Pixel coordinate grounding data:
────────────────────────────────────────

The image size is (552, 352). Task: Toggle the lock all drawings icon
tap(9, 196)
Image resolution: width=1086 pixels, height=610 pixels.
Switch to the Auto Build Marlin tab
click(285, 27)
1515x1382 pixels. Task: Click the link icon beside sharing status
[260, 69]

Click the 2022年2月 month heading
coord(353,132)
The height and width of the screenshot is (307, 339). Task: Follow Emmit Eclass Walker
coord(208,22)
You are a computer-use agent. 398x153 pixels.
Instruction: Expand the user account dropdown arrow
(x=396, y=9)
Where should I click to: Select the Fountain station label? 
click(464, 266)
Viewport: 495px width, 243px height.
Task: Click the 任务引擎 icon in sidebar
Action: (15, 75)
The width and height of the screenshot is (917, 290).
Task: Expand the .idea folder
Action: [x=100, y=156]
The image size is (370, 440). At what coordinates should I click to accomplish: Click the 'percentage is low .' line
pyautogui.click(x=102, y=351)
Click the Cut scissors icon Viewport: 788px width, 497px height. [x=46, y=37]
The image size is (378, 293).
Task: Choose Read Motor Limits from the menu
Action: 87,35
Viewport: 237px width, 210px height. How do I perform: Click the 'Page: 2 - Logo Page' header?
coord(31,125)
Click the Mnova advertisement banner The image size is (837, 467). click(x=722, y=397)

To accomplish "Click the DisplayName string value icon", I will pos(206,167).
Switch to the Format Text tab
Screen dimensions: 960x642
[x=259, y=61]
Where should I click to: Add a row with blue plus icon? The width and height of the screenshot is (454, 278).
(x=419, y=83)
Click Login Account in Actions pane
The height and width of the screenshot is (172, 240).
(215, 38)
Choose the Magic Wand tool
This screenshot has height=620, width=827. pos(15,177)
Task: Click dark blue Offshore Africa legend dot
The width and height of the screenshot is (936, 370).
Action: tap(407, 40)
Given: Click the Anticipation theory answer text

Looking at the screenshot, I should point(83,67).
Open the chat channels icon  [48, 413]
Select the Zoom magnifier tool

────────────────────────────────────────

PROBLEM TO WORK ON:
Retype all of the records above, word for word.

ANSWER TO THIS PROBLEM:
The image size is (552, 352). Task: Toggle the lock all drawings icon
tap(9, 196)
Image resolution: width=1086 pixels, height=610 pixels.
Switch to the Auto Build Marlin tab
click(285, 27)
1515x1382 pixels. Task: Click the link icon beside sharing status
[260, 69]

Click the 2022年2月 month heading
coord(353,132)
The height and width of the screenshot is (307, 339). Task: Follow Emmit Eclass Walker
coord(208,22)
You are a computer-use agent. 398x153 pixels.
Instruction: Expand the user account dropdown arrow
(x=396, y=9)
Where should I click to: Select the Fountain station label? 
click(464, 266)
Viewport: 495px width, 243px height.
Task: Click the 任务引擎 icon in sidebar
Action: (15, 75)
The width and height of the screenshot is (917, 290).
Task: Expand the .idea folder
Action: [x=100, y=156]
The image size is (370, 440). At what coordinates should I click to accomplish: Click the 'percentage is low .' line
pyautogui.click(x=102, y=351)
Click the Cut scissors icon Viewport: 788px width, 497px height. [x=46, y=37]
The image size is (378, 293).
Task: Choose Read Motor Limits from the menu
Action: 87,35
Viewport: 237px width, 210px height. How do I perform: Click the 'Page: 2 - Logo Page' header?
coord(31,125)
Click the Mnova advertisement banner The image size is (837, 467). click(x=722, y=397)

To accomplish "Click the DisplayName string value icon", I will pos(206,167).
Switch to the Format Text tab
Screen dimensions: 960x642
[x=259, y=61]
Where should I click to: Add a row with blue plus icon? The width and height of the screenshot is (454, 278).
(x=419, y=83)
Click Login Account in Actions pane
The height and width of the screenshot is (172, 240).
(215, 38)
Choose the Magic Wand tool
This screenshot has height=620, width=827. pos(15,177)
Task: Click dark blue Offshore Africa legend dot
The width and height of the screenshot is (936, 370).
Action: tap(407, 40)
Given: Click the Anticipation theory answer text

Looking at the screenshot, I should point(83,67).
Open the chat channels icon  [48, 413]
Select the Zoom magnifier tool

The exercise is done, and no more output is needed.